Baby Killed in Knoxville House Fire

Tucked away at a four-way stop in East Knoxville and down a hundred-yardlong driveway stood a house that few neighbors knew existed – until it was consumed Monday night in a ball of fire that killed a 23-month-old boy.

“You could hear the woman screaming about the baby in her house,” said Betty Collins, 68, who lives nearby on Skyline Drive. “All you could do was cry and pray.”

Neighbors along Skyline Drive watched flames 40-50-feet high shoot from the single-story house situated down a hill below the road.

Knoxville Fire Department Capt. D.J. Corcoran said authorities learned of flames in the house at about 11:40 p.m. When firefighters arrived at the home that housed six people, the fire already was shooting through the roof.

The mother of Eli Blaze Dellinger screamed her toddler was still inside the home, but firefighters were unable to enter the structure to rescue the boy, who was two weeks from his second birthday.

“Literally, it was like opening a furnace door,” Corcoran said.

Corcoran said the two adult sisters and one adult brother living in the home escaped safely. Two other children, ages 4 and 5, also made it out of the home.

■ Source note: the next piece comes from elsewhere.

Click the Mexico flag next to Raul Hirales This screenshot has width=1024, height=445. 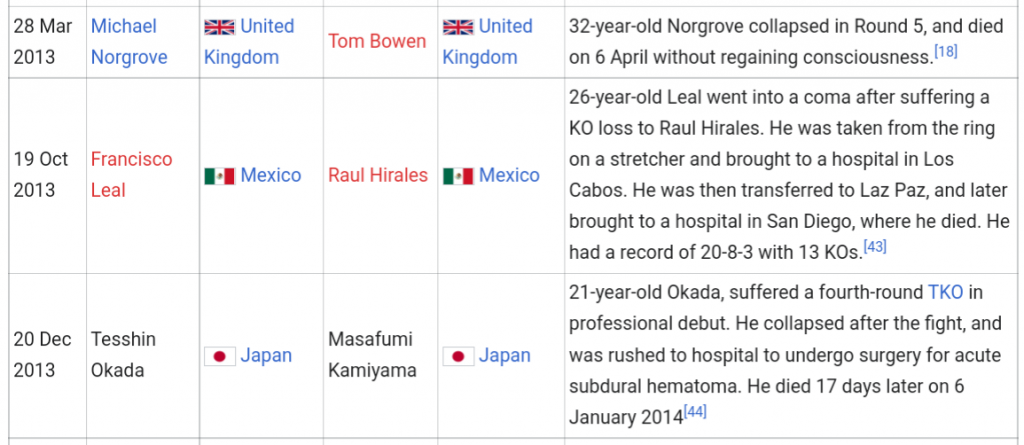coord(458,176)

Firefighters at 1:12 a.m. found Eli’s body. KFD Assistant Chief Danny Beeler said the child was found lying in a bed in the rear portion of the home.

The mother of two of the children – including Eli – and the two surviving children were taken to a hospital for treatment of mild smoke inhalation, Corcoran said. Their names weren’t immediately available Tuesday.

Beeler said the family indicated there were smoke detectors in the home, but fire investigators were still piecing the whole picture together.

“We understand they woke up to it; the house was full of smoke,” Corcoran said. “We talked to them a little last night, but they were in shock and we’ll talk to them again later. There’s no indication it was foul play or anything other than an accident.”

Beeler said fire investigators on Tuesday afternoon were digging through the debris to determine the cause of the fire. The home, he said, had electrical service.

“Based on what the family said, we expect it to be caused in the front of the house,” he said.

David Collins, 39, whose son attends Spring Hill Elementary School with one of the children who lived in the burned home, said he first thought the sounds of the blaze were coming from a television.

“I looked out and the whole sky was lit up,” he said. “It looked like a big fire ball; you couldn’t even tell it was a house.”

Betty Turner, 80, who also lives along Skyline Drive, said the 5-year-old girl sent to a hospital called her “Granny” during their talks at the bus stop.

“She’s a darn good mama,” Turner said of Eli’s mother. “She walks that child to the bus every day.”

The children’s mother came to Turner’s house during the fire draped only in a blanket.

“She was just screaming and crying, saying they couldn’t find her little boy,” Turner said.